Work order:
Your answer should be the lines of the material that include the word "Management".

Data for this exercise:
----

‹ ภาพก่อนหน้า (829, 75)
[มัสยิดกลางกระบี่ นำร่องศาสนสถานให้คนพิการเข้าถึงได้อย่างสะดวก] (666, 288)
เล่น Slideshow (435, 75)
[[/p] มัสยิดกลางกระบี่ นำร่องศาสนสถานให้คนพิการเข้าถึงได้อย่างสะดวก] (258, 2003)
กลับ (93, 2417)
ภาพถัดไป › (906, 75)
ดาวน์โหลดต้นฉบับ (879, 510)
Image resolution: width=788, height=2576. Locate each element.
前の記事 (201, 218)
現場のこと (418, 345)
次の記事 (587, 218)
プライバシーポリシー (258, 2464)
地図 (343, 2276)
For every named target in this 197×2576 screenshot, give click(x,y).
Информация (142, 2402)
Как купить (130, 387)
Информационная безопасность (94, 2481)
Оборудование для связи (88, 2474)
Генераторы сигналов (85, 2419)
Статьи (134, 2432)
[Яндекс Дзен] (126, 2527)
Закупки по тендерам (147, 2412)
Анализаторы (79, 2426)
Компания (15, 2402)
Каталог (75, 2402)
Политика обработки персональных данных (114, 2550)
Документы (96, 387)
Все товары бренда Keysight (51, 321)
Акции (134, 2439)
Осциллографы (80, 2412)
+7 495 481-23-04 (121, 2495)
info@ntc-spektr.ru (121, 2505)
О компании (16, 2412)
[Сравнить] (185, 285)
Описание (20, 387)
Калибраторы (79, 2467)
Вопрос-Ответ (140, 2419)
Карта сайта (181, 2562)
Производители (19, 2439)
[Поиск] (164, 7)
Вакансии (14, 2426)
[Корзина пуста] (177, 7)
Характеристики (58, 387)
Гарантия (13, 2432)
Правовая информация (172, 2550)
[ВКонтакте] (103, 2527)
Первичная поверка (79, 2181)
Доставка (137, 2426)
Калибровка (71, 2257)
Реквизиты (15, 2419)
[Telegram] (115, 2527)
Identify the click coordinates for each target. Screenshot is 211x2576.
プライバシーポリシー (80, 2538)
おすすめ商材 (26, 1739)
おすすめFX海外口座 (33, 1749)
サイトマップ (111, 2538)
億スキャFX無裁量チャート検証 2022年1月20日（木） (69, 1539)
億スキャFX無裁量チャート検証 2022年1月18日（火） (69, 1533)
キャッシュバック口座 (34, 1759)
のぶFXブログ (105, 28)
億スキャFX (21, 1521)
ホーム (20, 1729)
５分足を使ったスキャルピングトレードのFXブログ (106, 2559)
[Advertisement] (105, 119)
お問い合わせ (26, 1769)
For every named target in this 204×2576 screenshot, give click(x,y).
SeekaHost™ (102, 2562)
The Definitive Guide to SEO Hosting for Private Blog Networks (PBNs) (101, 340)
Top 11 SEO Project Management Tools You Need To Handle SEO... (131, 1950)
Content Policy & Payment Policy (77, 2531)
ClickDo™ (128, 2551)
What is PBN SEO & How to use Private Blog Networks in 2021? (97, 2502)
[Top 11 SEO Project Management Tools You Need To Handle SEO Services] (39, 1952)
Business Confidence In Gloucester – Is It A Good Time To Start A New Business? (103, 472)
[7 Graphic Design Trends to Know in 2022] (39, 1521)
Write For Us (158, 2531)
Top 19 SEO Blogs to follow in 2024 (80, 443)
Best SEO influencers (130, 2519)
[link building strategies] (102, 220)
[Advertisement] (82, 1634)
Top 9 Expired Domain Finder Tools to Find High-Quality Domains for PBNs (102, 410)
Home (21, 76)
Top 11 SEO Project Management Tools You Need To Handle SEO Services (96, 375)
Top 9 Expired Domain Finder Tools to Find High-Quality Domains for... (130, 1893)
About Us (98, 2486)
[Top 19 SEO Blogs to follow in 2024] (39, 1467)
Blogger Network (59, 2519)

----

Answer for the task:
Top 11 SEO Project Management Tools You Need To Handle SEO... (131, 1950)
[Top 11 SEO Project Management Tools You Need To Handle SEO Services] (39, 1952)
Top 11 SEO Project Management Tools You Need To Handle SEO Services (96, 375)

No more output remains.